SAN FRANCISCO, CALIFORNIA 94105-2669

 

tel +1-415-773-5700

fax +1-415-773-5759

 

WWW.ORRICK.COM

October 21, 2013

Marcus & Millichap, Inc.

23975 Park Sorrento, Suite 400

Calabasas, California 91302

 

Re: Marcus & Millichap, Inc.

Registration Statement on Form S-1 (File No. 333-191316)

Ladies and Gentlemen:

We are acting as counsel for Marcus & Millichap, Inc., a Delaware corporation (the “Company”), in connection with the registration statement on Form S-1 filed by the Company with the Securities and Exchange Commission (the “Commission”) on September 23, 2013 (File No. 333-191316), as amended (the “Registration Statement”), under the Securities Act of 1933, as amended (the “Securities Act”).
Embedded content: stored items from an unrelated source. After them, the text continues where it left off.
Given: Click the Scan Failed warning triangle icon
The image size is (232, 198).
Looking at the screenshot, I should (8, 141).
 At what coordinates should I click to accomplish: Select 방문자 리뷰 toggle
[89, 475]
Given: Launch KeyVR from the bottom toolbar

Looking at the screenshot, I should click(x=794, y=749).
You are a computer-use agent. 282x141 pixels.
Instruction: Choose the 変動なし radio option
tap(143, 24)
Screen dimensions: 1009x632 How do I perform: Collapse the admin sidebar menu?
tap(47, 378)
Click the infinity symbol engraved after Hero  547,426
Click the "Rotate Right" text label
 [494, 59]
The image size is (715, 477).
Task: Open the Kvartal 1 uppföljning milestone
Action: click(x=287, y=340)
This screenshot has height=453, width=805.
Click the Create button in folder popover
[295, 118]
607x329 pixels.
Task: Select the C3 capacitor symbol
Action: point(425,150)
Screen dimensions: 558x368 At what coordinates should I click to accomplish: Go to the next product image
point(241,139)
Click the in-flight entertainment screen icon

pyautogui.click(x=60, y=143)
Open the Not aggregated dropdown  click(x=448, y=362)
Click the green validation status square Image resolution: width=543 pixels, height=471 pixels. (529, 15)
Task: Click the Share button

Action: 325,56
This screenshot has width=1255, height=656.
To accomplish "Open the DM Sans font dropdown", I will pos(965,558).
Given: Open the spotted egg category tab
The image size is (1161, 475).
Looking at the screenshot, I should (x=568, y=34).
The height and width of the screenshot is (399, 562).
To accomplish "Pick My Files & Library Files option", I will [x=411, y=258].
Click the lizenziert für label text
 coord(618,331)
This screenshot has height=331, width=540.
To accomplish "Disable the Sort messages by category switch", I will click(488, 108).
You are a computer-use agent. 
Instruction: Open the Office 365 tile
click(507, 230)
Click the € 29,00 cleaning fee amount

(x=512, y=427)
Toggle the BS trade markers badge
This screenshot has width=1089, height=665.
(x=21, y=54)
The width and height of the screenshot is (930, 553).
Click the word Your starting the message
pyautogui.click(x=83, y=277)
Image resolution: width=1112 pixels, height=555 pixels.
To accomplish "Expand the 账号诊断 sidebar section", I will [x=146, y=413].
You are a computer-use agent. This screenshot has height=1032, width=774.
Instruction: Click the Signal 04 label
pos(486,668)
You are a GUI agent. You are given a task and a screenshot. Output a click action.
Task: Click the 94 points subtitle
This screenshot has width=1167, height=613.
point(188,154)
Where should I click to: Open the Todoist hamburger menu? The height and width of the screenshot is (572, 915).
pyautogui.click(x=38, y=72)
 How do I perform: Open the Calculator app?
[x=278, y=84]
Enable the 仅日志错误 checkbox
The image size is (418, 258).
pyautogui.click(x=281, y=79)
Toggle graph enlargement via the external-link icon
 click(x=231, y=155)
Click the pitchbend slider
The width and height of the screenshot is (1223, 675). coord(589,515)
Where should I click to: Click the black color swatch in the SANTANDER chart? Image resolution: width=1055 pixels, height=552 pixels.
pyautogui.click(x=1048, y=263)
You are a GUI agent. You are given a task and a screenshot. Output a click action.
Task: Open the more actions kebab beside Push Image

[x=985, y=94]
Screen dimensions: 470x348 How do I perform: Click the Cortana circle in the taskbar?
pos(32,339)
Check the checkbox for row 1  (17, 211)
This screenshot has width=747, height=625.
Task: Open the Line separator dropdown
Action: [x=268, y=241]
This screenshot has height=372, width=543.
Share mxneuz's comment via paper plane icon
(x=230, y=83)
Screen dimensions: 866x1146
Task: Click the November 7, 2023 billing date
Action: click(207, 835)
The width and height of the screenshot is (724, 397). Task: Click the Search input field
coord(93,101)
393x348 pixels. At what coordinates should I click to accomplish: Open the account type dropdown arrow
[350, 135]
The Registration Statement relates to the proposed sale by (i) the Company of up to 4,173,413 shares of common stock, par value $0.0001 per share (the “Common Stock”), including up to 900,000 shares issuable upon exercise of an option granted by the Company, and (ii) the sale by certain stockholders of the Company of up to 2,726,587 shares of Common Stock (together, the “Shares”). We understand that the Shares are to be sold to the underwriters for resale to the public as described in the Registration Statement and pursuant to an underwriting agreement, substantially in the form filed as an exhibit to the Registration Statement, to be entered into by and among the Company, the Selling Stockholders (as defined therein) and the underwriters (the “Underwriting Agreement”).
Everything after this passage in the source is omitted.